- [Material provided]:
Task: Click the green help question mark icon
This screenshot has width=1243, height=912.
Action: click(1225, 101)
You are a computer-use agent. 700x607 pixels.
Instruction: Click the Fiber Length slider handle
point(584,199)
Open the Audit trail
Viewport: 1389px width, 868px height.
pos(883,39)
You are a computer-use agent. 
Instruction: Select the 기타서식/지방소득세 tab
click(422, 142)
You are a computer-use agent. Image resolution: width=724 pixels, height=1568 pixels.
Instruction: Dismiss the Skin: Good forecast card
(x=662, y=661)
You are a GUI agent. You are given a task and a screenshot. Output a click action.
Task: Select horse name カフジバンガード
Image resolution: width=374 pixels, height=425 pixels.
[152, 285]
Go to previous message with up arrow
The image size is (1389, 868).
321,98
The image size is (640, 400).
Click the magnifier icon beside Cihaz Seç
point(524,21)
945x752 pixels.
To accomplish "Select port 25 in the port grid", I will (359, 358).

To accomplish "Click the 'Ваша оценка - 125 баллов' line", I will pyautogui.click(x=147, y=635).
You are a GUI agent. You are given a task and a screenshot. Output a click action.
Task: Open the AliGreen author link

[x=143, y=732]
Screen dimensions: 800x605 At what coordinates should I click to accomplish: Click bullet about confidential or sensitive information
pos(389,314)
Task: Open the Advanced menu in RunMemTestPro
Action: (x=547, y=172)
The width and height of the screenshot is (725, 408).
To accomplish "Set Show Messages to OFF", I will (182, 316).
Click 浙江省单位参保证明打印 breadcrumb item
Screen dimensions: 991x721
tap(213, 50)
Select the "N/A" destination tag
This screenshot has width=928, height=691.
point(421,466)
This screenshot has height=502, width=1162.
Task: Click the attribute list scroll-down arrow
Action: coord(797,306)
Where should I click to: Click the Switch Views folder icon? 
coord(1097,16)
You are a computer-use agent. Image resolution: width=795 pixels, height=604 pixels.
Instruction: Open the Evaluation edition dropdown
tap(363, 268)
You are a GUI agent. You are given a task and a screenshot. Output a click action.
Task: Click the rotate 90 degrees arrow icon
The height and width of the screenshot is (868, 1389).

- [Problem description]: Repeat the entries above verbatim.

- [Output of the task]:
Task: Click the green help question mark icon
This screenshot has width=1243, height=912.
Action: click(1225, 101)
You are a computer-use agent. 700x607 pixels.
Instruction: Click the Fiber Length slider handle
point(584,199)
Open the Audit trail
Viewport: 1389px width, 868px height.
pos(883,39)
You are a computer-use agent. 
Instruction: Select the 기타서식/지방소득세 tab
click(422, 142)
You are a computer-use agent. Image resolution: width=724 pixels, height=1568 pixels.
Instruction: Dismiss the Skin: Good forecast card
(x=662, y=661)
You are a GUI agent. You are given a task and a screenshot. Output a click action.
Task: Select horse name カフジバンガード
Image resolution: width=374 pixels, height=425 pixels.
[152, 285]
Go to previous message with up arrow
The image size is (1389, 868).
321,98
The image size is (640, 400).
Click the magnifier icon beside Cihaz Seç
point(524,21)
945x752 pixels.
To accomplish "Select port 25 in the port grid", I will (359, 358).

To accomplish "Click the 'Ваша оценка - 125 баллов' line", I will pyautogui.click(x=147, y=635).
You are a GUI agent. You are given a task and a screenshot. Output a click action.
Task: Open the AliGreen author link

[x=143, y=732]
Screen dimensions: 800x605 At what coordinates should I click to accomplish: Click bullet about confidential or sensitive information
pos(389,314)
Task: Open the Advanced menu in RunMemTestPro
Action: (x=547, y=172)
The width and height of the screenshot is (725, 408).
To accomplish "Set Show Messages to OFF", I will (182, 316).
Click 浙江省单位参保证明打印 breadcrumb item
Screen dimensions: 991x721
tap(213, 50)
Select the "N/A" destination tag
This screenshot has width=928, height=691.
point(421,466)
This screenshot has height=502, width=1162.
Task: Click the attribute list scroll-down arrow
Action: coord(797,306)
Where should I click to: Click the Switch Views folder icon? 
coord(1097,16)
You are a computer-use agent. Image resolution: width=795 pixels, height=604 pixels.
Instruction: Open the Evaluation edition dropdown
tap(363, 268)
You are a GUI agent. You are given a task and a screenshot. Output a click action.
Task: Click the rotate 90 degrees arrow icon
The height and width of the screenshot is (868, 1389).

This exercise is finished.